▸ INSTRUCTIONS TO FOLLOW
Copy the material from the line with "Given: Open the Färgkod color picker" to the line with "tap(128, 394)", swapping "color picker" for "color palette" and leaving everything else untouched.

▸ INPUT RECORDS
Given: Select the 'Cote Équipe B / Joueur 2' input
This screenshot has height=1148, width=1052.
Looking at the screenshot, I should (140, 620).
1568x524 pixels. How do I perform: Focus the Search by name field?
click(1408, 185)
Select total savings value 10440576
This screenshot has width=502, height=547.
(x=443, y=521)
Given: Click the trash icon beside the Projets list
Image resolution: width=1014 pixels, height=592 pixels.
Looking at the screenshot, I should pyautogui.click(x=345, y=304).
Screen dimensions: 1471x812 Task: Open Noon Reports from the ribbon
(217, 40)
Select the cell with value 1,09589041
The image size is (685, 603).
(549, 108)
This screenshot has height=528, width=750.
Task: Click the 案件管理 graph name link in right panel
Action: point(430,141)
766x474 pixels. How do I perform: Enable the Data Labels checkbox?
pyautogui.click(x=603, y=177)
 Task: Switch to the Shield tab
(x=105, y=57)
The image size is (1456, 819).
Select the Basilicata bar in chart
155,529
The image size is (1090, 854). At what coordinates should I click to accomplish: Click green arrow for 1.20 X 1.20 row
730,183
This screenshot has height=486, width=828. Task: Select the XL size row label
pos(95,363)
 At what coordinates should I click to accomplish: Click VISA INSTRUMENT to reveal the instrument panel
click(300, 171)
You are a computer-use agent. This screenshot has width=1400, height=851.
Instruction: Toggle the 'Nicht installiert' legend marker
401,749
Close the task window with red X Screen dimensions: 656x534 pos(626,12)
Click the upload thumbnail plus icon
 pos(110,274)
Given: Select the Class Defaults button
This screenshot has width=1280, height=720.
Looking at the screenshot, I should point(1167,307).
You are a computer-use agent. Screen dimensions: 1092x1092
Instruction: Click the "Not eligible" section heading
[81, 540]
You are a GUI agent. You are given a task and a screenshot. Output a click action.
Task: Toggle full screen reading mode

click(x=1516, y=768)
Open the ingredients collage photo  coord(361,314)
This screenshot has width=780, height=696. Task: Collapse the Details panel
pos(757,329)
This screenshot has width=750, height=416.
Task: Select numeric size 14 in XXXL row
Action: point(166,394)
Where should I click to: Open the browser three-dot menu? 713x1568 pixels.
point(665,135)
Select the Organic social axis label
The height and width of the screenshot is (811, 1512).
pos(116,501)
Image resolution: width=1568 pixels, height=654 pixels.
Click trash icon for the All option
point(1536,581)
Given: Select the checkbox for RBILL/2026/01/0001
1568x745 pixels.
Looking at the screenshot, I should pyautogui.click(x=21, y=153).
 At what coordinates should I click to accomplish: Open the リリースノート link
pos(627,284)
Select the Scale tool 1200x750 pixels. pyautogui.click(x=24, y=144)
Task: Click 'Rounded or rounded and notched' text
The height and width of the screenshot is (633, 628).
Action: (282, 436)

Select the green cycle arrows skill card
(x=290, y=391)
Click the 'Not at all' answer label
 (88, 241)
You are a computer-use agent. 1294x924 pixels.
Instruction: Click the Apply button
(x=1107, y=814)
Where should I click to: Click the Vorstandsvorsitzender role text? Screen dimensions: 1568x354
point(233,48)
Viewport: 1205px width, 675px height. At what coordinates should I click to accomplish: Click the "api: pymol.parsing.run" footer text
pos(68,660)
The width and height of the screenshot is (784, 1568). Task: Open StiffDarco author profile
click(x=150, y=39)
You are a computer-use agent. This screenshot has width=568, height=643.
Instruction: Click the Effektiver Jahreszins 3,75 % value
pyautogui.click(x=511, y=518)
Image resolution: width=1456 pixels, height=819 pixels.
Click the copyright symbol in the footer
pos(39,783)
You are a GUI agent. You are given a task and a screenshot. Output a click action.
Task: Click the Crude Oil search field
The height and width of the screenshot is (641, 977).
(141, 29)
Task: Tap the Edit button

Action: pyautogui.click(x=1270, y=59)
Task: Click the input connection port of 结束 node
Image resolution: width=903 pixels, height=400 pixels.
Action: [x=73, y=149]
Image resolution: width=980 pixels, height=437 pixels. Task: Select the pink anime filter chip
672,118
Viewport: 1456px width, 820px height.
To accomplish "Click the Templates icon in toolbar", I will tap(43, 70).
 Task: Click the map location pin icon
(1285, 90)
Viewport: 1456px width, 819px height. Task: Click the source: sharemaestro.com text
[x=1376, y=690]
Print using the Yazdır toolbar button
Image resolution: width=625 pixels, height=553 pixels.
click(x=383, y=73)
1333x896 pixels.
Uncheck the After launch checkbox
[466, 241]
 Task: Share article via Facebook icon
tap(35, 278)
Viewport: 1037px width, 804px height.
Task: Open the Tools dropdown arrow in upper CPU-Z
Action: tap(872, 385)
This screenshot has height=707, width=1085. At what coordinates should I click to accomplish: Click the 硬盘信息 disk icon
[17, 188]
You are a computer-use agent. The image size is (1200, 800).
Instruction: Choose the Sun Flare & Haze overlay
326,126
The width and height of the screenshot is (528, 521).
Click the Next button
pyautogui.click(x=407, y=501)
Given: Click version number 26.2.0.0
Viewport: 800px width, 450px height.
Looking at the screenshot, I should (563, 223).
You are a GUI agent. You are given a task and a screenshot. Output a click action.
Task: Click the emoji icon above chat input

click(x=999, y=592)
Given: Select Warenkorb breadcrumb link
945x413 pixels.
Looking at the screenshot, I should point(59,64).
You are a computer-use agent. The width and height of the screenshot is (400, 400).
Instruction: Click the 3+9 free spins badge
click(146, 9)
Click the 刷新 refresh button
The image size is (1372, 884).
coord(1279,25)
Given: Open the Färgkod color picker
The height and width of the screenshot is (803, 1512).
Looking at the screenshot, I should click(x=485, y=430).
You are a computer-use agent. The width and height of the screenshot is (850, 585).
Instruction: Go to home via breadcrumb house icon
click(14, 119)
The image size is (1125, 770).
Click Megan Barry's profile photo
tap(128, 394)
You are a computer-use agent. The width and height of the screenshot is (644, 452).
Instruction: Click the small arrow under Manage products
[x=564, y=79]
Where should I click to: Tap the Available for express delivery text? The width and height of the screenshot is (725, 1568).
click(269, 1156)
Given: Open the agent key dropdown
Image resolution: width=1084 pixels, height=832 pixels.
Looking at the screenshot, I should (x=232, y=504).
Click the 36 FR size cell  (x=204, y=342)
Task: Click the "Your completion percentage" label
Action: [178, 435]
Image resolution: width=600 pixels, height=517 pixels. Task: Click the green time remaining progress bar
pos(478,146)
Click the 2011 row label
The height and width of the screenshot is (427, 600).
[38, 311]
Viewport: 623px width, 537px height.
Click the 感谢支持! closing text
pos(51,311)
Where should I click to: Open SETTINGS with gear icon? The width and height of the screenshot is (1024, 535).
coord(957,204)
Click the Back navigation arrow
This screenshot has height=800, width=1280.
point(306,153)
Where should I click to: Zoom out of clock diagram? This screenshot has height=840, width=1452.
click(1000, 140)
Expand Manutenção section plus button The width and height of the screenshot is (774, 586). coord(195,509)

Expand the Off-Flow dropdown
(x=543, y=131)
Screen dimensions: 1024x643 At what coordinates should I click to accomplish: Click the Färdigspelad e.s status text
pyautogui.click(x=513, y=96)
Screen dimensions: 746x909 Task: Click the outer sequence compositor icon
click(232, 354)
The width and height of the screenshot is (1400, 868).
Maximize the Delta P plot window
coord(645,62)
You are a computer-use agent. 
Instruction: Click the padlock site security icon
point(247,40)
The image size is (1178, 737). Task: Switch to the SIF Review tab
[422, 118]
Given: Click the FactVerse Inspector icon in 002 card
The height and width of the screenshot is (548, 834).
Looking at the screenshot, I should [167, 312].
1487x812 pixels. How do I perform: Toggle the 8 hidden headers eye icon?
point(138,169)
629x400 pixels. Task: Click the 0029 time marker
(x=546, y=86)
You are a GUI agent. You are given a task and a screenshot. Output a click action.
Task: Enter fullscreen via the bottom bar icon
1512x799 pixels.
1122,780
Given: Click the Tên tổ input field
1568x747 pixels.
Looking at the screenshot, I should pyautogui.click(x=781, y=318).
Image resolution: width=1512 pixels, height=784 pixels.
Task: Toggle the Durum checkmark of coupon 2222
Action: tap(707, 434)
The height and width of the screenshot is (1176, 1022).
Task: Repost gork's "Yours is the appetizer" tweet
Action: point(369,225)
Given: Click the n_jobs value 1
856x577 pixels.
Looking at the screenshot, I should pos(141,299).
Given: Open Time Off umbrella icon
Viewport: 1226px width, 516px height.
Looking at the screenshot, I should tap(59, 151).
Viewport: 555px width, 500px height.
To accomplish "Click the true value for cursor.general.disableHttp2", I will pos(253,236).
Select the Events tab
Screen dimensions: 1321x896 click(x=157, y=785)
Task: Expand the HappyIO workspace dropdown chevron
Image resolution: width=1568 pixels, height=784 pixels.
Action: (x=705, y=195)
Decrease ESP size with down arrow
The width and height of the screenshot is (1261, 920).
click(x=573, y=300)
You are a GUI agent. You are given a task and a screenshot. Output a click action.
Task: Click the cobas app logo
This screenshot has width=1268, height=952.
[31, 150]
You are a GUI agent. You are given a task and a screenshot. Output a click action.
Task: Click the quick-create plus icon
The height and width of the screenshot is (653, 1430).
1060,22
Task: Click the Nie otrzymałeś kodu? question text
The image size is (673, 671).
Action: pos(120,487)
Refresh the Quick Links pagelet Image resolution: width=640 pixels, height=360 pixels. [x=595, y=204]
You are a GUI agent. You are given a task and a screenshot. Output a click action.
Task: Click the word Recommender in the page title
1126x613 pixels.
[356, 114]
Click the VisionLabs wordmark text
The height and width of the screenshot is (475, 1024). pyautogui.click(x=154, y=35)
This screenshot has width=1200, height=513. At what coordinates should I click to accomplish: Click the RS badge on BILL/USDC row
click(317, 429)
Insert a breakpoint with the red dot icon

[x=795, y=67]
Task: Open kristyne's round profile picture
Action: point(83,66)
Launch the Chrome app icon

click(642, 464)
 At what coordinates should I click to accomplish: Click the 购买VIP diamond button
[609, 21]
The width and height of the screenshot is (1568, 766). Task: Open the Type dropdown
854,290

▸ RESPONSE TO THIS TASK
Given: Open the Färgkod color palette
The height and width of the screenshot is (803, 1512).
Looking at the screenshot, I should click(x=485, y=430).
You are a computer-use agent. The width and height of the screenshot is (850, 585).
Instruction: Go to home via breadcrumb house icon
click(14, 119)
The image size is (1125, 770).
Click Megan Barry's profile photo
tap(128, 394)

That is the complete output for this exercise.